##### Materials provided #####

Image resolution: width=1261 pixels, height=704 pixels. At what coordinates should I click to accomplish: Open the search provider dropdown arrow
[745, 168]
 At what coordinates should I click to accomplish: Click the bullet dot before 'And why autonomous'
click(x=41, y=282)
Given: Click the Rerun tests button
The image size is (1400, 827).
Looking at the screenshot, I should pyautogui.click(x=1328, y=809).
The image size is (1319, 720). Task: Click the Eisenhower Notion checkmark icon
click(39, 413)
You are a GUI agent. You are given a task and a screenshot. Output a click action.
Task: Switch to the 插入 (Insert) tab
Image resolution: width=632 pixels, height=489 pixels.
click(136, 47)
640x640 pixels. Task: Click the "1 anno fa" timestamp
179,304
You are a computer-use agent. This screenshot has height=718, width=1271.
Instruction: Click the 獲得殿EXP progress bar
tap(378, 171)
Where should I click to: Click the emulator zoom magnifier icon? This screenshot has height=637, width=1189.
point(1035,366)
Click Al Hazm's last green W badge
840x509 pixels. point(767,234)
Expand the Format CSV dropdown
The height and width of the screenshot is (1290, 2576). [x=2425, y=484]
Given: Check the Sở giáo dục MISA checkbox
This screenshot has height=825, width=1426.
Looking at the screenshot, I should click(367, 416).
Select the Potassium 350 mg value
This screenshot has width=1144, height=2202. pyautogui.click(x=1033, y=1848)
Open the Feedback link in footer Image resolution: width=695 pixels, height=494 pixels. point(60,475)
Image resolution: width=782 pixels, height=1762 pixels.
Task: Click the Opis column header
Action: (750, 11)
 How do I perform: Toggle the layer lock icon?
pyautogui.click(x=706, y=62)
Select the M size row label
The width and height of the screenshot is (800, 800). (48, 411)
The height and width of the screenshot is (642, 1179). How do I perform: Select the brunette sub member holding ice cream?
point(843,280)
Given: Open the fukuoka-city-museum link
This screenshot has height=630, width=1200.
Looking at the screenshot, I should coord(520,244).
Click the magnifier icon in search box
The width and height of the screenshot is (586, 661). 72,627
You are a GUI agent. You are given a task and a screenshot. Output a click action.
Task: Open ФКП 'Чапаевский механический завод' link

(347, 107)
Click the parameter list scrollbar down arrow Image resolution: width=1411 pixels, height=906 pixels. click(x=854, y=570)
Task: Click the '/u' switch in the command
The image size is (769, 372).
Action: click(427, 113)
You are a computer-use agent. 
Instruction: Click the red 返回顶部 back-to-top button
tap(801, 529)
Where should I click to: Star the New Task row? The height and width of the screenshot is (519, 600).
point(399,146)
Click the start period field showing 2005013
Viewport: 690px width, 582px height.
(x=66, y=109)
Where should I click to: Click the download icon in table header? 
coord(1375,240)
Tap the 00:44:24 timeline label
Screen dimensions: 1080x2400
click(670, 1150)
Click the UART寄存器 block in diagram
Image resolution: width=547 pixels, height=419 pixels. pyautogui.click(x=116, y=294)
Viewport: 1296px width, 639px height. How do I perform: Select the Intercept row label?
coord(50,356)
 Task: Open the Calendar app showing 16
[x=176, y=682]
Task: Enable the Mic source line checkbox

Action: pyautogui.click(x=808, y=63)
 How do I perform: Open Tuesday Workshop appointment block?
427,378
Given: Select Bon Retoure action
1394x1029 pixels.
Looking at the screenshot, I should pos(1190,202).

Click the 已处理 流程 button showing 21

#####

### Problem to work on
Nothing in the records may change. Print all of them.

### Solution
Image resolution: width=1261 pixels, height=704 pixels. At what coordinates should I click to accomplish: Open the search provider dropdown arrow
[745, 168]
 At what coordinates should I click to accomplish: Click the bullet dot before 'And why autonomous'
click(x=41, y=282)
Given: Click the Rerun tests button
The image size is (1400, 827).
Looking at the screenshot, I should pyautogui.click(x=1328, y=809).
The image size is (1319, 720). Task: Click the Eisenhower Notion checkmark icon
click(39, 413)
You are a GUI agent. You are given a task and a screenshot. Output a click action.
Task: Switch to the 插入 (Insert) tab
Image resolution: width=632 pixels, height=489 pixels.
click(136, 47)
640x640 pixels. Task: Click the "1 anno fa" timestamp
179,304
You are a computer-use agent. This screenshot has height=718, width=1271.
Instruction: Click the 獲得殿EXP progress bar
tap(378, 171)
Where should I click to: Click the emulator zoom magnifier icon? This screenshot has height=637, width=1189.
point(1035,366)
Click Al Hazm's last green W badge
840x509 pixels. point(767,234)
Expand the Format CSV dropdown
The height and width of the screenshot is (1290, 2576). [x=2425, y=484]
Given: Check the Sở giáo dục MISA checkbox
This screenshot has height=825, width=1426.
Looking at the screenshot, I should click(367, 416).
Select the Potassium 350 mg value
This screenshot has width=1144, height=2202. pyautogui.click(x=1033, y=1848)
Open the Feedback link in footer Image resolution: width=695 pixels, height=494 pixels. point(60,475)
Image resolution: width=782 pixels, height=1762 pixels.
Task: Click the Opis column header
Action: (750, 11)
 How do I perform: Toggle the layer lock icon?
pyautogui.click(x=706, y=62)
Select the M size row label
The width and height of the screenshot is (800, 800). (48, 411)
The height and width of the screenshot is (642, 1179). How do I perform: Select the brunette sub member holding ice cream?
point(843,280)
Given: Open the fukuoka-city-museum link
This screenshot has height=630, width=1200.
Looking at the screenshot, I should coord(520,244).
Click the magnifier icon in search box
The width and height of the screenshot is (586, 661). 72,627
You are a GUI agent. You are given a task and a screenshot. Output a click action.
Task: Open ФКП 'Чапаевский механический завод' link

(347, 107)
Click the parameter list scrollbar down arrow Image resolution: width=1411 pixels, height=906 pixels. click(x=854, y=570)
Task: Click the '/u' switch in the command
The image size is (769, 372).
Action: click(427, 113)
You are a computer-use agent. 
Instruction: Click the red 返回顶部 back-to-top button
tap(801, 529)
Where should I click to: Star the New Task row? The height and width of the screenshot is (519, 600).
point(399,146)
Click the start period field showing 2005013
Viewport: 690px width, 582px height.
(x=66, y=109)
Where should I click to: Click the download icon in table header? 
coord(1375,240)
Tap the 00:44:24 timeline label
Screen dimensions: 1080x2400
click(670, 1150)
Click the UART寄存器 block in diagram
Image resolution: width=547 pixels, height=419 pixels. pyautogui.click(x=116, y=294)
Viewport: 1296px width, 639px height. How do I perform: Select the Intercept row label?
coord(50,356)
 Task: Open the Calendar app showing 16
[x=176, y=682]
Task: Enable the Mic source line checkbox

Action: pyautogui.click(x=808, y=63)
 How do I perform: Open Tuesday Workshop appointment block?
427,378
Given: Select Bon Retoure action
1394x1029 pixels.
Looking at the screenshot, I should pos(1190,202).

Click the 已处理 流程 button showing 21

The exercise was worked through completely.